The perennial truths of the Catholic Faith do not change. It is blasphemous to assert that the Third Person of the Most Blessed Trinity, God the Holy Ghost, would direct Holy Mother Church without change for nineteen hundred years before authorizing a series of "reversals" starting in 1962 and continuing thereafter to the present time because the Church had yet to “learn” about that her dogma was conditioned by the historical circumstances in which it was pronounced. This means that God the Holy Ghost did not direct our true popes, whether acting individually or with other bishops in Holy Mother Church’s true general councils, a proposition that is both blasphemous and stands authentic Catholic ecclesiology on its head.

As Pope Pius XI noted in Mortalium Animos, January 6, 1928, God has revealed His doctrines to us, and we profess our faith in what God has revealed. Doctrine is not the product of the “faith experience:”

For this reason it is that all who are truly Christ's believe, for example, the Conception of the Mother of God without stain of original sin with the same faith as they believe the mystery of the August Trinity, and the Incarnation of our Lord just as they do the infallible teaching authority of the Roman Pontiff, according to the sense in which it was defined by the Ecumenical Council of the Vatican.

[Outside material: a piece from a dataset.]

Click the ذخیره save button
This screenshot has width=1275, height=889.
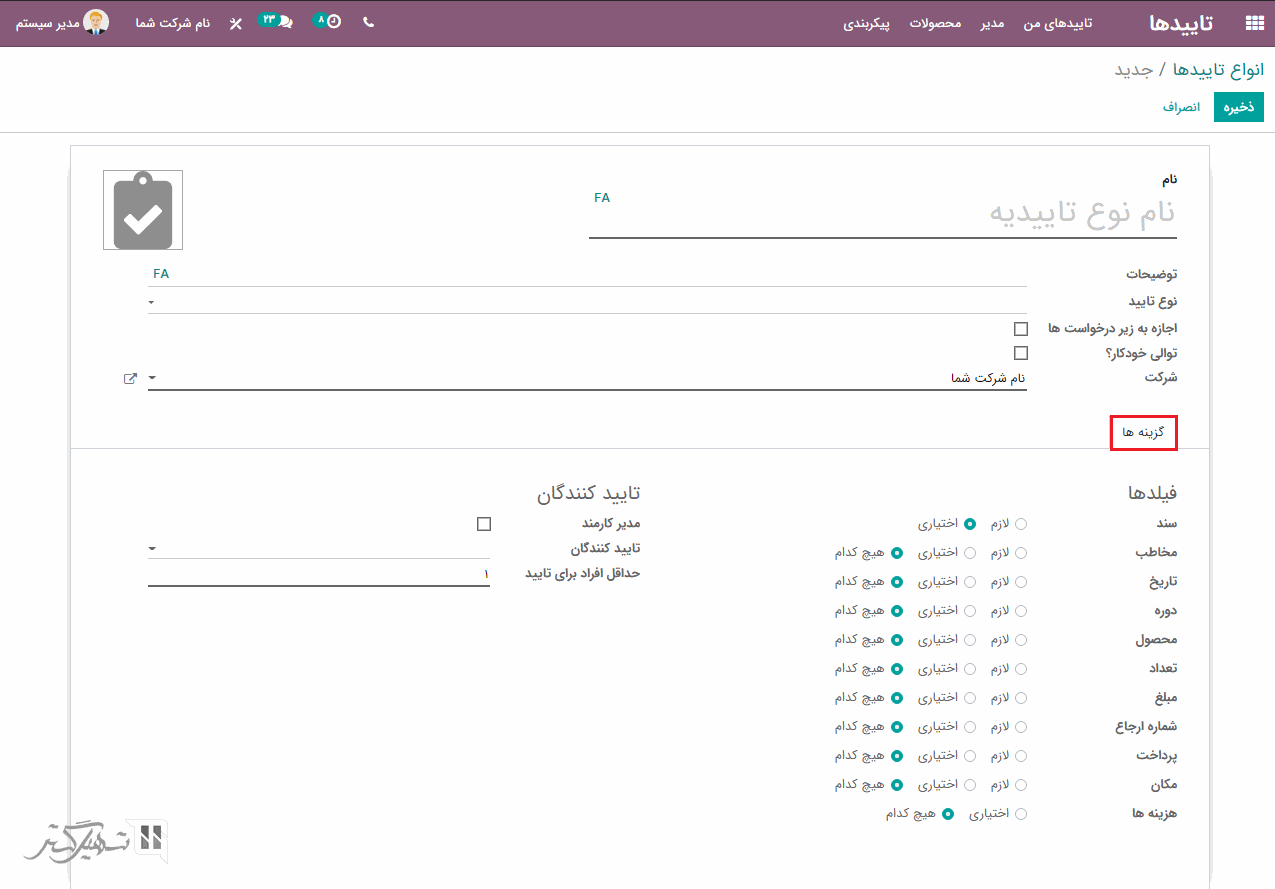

Are these truths not equally certain, or not equally to be believed, because the Church has solemnly sanctioned and defined them, some in one age and some in another, even in those times immediately before our own? Has not God revealed them all? For the teaching authority of the Church, which in the divine wisdom was constituted on earth in order that revealed doctrines might remain intact for ever, and that they might be brought with ease and security to the knowledge of men, and which is daily exercised through the Roman Pontiff and the Bishops who are in communion with him, has also the office of defining, when it sees fit, any truth with solemn rites and decrees, whenever this is necessary either to oppose the errors or the attacks of heretics, or more clearly and in greater detail to stamp the minds of the faithful with the articles of sacred doctrine which have been explained. But in the use of this extraordinary teaching authority no newly invented matter is brought in, nor is anything new added to the number of those truths which are at least implicitly contained in the deposit of Revelation, divinely handed down to the Church: only those which are made clear which perhaps may still seem obscure to some, or that which some have previously called into question is declared to be of faith.  (Pope Pius XI, Mortalium Animos, January 6, 1928,)

The late Joseph Alois Ratzinger/Benedict XVI, never accepted this. He believed that Protestants truly "love" Our Blessed Lord and Saviour Jesus Christ because they are said to have a "relationship" with Him even though they do not know Him or accept Him as He has revealed Himself to men exclusively through His Catholic Church. Ratzinger/Benedict believed that the Orthodox are fellow "believers" even though they reject the Catholic Church's doctrinal definitions of Original Sin, Papal Primacy, Papal Infallibility and Purgatory and reject as well the dogma of Our Lady's Immaaculate Conception as defined by Pope Pius IX in 1854 and her boily Assumption as defined by Pope Pius XII in 1950.